EXERCISE: Output exactly the lines below, starting with the line that has "TEIUS (386, 2533)" and going on through the line that has "Joi, 27 august", both included, and no other lines.

AVAILABLE DATA:
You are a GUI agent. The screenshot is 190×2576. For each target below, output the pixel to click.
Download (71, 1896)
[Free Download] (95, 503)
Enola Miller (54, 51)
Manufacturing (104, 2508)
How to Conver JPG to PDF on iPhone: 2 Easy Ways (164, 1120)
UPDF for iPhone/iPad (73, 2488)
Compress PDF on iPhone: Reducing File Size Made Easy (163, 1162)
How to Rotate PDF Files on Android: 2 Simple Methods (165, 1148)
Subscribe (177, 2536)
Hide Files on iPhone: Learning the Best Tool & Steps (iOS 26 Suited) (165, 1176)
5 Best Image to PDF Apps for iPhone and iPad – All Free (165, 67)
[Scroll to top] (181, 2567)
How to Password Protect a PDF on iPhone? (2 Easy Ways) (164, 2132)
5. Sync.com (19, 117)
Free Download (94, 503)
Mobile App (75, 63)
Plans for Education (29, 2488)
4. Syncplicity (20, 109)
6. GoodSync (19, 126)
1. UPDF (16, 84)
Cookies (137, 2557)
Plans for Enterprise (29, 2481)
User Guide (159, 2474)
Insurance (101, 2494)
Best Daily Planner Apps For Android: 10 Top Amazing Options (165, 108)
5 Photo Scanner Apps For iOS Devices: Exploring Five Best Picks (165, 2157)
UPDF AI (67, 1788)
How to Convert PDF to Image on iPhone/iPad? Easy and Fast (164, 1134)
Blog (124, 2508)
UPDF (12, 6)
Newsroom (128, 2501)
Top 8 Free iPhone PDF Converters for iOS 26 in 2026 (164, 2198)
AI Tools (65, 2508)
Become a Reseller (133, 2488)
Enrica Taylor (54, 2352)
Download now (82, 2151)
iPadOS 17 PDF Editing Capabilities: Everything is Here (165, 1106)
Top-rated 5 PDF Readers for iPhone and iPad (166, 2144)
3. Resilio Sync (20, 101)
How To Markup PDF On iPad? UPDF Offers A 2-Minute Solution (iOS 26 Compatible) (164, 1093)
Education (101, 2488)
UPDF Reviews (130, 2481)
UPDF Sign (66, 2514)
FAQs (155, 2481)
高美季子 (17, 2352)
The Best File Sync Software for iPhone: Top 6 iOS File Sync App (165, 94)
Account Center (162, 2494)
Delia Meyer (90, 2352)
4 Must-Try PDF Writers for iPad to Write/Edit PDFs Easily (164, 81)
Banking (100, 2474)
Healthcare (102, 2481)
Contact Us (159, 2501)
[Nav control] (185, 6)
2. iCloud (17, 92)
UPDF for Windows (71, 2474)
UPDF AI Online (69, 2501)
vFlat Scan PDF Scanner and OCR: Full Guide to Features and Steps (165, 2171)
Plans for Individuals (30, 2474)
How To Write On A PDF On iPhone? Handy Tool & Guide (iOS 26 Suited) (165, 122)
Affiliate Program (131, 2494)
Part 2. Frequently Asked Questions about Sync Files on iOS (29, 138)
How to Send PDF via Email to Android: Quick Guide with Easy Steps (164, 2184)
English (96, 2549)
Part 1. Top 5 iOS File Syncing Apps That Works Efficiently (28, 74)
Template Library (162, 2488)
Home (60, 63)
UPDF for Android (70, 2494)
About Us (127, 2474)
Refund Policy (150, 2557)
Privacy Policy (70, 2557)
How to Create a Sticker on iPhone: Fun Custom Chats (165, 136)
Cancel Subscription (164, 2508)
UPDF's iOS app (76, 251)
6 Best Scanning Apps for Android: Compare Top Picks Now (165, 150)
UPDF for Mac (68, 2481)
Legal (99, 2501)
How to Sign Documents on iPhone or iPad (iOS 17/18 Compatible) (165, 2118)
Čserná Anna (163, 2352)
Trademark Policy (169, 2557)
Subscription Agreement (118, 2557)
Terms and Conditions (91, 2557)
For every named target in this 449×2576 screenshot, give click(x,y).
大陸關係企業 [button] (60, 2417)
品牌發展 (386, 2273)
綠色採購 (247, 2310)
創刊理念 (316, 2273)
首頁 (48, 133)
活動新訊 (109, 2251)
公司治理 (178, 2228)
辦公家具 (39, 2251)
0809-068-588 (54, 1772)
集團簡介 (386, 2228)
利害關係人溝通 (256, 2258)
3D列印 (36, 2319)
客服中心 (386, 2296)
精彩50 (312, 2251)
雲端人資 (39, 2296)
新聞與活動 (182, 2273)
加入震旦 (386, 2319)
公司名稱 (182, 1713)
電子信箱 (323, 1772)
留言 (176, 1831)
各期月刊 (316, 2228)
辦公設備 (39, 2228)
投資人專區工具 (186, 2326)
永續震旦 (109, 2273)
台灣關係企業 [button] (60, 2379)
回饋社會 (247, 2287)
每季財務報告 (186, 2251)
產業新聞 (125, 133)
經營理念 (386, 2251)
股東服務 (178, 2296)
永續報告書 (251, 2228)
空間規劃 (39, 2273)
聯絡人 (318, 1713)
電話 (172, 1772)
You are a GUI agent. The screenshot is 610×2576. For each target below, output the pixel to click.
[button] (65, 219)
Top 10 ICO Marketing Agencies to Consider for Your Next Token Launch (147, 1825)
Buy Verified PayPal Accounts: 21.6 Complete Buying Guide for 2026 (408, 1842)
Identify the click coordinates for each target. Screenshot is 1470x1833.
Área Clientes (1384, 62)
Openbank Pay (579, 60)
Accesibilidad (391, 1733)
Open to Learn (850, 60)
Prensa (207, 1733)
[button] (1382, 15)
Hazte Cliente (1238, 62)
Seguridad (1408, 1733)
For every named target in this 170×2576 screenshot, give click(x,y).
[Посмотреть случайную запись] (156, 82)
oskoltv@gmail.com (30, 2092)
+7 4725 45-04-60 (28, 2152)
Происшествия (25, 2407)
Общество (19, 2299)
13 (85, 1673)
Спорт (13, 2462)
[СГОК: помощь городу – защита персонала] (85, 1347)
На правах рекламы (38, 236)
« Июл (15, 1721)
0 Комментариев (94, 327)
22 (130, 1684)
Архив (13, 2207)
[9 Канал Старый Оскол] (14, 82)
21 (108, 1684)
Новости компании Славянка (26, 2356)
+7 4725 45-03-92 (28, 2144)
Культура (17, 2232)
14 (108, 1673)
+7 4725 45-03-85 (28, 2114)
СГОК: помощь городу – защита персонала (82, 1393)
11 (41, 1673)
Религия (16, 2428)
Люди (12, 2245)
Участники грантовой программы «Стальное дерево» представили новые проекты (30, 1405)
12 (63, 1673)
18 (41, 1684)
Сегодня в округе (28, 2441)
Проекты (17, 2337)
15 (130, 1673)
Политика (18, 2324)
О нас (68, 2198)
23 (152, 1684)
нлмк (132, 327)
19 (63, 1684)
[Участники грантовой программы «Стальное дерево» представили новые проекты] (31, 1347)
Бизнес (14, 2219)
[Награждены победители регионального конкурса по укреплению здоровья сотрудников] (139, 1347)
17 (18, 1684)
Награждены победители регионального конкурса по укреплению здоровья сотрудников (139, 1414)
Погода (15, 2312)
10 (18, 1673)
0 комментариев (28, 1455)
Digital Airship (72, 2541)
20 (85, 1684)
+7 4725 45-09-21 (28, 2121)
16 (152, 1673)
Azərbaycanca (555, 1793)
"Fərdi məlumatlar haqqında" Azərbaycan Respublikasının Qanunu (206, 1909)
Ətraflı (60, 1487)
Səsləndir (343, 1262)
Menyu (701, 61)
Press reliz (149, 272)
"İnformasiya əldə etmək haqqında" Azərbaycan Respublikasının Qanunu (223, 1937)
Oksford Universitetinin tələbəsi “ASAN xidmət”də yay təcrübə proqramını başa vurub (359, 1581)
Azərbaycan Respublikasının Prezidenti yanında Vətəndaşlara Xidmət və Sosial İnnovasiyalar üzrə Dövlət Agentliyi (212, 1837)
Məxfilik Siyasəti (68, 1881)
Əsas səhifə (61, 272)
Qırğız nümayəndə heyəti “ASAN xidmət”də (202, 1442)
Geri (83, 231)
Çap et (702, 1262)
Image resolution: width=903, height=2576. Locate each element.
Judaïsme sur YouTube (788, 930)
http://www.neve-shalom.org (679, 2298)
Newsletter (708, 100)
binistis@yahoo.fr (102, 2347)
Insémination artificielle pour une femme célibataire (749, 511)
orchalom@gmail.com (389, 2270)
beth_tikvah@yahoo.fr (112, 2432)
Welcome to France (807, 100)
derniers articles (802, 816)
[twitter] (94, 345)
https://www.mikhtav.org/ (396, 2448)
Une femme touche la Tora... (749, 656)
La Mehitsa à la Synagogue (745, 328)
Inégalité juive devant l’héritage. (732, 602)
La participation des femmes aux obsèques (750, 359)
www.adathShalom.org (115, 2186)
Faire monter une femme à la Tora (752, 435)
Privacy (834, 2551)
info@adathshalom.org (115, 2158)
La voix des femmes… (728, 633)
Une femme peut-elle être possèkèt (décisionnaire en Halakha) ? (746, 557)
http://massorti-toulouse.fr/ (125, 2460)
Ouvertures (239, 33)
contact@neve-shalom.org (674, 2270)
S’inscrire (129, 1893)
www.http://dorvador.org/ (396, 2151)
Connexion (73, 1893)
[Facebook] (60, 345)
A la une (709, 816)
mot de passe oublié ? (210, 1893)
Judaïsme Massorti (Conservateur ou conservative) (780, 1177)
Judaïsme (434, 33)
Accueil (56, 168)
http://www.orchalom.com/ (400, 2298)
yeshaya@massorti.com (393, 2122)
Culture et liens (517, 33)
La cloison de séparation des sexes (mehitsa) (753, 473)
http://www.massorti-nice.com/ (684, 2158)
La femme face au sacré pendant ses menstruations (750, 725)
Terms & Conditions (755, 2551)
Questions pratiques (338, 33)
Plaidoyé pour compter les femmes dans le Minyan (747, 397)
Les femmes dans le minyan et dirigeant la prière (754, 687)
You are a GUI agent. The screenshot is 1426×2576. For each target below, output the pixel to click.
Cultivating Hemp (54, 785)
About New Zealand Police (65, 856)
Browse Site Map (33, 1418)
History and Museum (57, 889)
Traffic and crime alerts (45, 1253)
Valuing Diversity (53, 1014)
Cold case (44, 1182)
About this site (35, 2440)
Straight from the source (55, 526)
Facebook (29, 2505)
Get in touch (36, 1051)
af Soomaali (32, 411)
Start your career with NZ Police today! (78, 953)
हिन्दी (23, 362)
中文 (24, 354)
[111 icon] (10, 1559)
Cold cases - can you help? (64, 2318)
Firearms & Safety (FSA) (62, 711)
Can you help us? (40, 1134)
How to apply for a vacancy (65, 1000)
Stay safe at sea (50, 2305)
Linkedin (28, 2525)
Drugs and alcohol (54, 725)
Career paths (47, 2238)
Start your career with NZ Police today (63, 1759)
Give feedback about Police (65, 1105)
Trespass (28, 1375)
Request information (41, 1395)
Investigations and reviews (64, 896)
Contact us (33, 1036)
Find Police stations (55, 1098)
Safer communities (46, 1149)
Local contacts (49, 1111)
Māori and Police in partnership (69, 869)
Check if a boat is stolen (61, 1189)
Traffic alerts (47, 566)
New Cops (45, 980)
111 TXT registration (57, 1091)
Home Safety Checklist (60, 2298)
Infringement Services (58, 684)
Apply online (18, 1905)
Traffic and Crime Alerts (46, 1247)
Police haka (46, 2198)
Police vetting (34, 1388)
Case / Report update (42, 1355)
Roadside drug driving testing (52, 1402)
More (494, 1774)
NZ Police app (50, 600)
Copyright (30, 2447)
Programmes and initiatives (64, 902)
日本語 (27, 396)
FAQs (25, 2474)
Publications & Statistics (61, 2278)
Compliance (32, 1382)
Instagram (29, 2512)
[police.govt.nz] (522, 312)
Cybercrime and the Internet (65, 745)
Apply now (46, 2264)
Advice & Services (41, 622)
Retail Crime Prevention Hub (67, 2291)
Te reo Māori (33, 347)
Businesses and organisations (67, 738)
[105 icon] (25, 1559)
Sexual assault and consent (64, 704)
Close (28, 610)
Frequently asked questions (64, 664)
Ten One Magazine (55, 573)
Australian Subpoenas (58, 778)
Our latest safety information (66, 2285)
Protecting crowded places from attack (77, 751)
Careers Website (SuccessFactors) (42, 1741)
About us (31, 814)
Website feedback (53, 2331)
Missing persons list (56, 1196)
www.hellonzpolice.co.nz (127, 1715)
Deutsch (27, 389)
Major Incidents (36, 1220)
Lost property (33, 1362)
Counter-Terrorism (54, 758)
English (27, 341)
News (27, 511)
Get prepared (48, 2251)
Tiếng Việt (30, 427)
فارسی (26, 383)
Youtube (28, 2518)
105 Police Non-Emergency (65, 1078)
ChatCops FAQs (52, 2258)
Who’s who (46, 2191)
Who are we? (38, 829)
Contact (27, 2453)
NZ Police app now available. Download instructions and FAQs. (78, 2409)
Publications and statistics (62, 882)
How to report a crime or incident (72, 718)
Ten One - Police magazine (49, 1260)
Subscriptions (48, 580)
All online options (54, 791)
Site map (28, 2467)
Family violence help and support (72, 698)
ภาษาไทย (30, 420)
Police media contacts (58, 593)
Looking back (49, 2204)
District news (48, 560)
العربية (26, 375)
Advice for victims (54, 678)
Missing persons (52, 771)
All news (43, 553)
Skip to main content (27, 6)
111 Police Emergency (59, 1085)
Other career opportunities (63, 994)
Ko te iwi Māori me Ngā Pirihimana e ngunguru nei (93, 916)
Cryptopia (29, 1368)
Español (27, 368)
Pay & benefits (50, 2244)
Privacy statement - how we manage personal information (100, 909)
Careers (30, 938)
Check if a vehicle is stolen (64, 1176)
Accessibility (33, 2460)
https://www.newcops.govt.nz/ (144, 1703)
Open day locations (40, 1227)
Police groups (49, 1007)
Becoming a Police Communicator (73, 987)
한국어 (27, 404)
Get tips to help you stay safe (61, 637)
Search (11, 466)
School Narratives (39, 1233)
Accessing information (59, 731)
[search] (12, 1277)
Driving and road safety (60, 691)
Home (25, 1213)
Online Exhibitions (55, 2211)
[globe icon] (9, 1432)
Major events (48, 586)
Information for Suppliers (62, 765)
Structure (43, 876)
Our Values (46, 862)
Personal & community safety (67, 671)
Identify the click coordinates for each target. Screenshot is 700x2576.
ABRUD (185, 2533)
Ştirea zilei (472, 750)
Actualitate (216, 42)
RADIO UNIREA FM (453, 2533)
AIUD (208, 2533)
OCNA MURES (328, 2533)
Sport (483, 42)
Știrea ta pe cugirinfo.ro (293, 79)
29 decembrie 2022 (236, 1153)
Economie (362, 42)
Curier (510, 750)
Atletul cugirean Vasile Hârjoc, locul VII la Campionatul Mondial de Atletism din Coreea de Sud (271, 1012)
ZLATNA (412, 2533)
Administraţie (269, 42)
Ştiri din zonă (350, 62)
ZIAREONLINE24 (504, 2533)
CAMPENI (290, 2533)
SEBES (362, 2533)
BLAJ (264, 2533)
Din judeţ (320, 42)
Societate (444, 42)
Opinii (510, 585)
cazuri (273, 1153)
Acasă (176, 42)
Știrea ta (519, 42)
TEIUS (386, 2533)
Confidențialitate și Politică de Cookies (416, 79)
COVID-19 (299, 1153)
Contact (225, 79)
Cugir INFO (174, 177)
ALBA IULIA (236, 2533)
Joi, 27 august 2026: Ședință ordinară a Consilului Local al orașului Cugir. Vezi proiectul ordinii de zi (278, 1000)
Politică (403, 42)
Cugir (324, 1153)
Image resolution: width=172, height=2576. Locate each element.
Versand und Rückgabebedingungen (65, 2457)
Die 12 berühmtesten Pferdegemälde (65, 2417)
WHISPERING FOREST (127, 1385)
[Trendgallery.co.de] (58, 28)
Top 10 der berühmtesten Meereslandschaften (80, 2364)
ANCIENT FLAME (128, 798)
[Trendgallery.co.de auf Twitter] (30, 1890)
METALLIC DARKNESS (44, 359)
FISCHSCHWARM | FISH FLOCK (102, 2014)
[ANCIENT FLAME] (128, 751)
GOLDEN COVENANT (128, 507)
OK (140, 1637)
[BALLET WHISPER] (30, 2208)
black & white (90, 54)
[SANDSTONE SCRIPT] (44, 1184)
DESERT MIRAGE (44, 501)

TASK OUTPUT:
TEIUS (386, 2533)
Confidențialitate și Politică de Cookies (416, 79)
COVID-19 (299, 1153)
Contact (225, 79)
Cugir INFO (174, 177)
ALBA IULIA (236, 2533)
Joi, 27 august 2026: Ședință ordinară a Consilului Local al orașului Cugir. Vezi proiectul ordinii de zi (278, 1000)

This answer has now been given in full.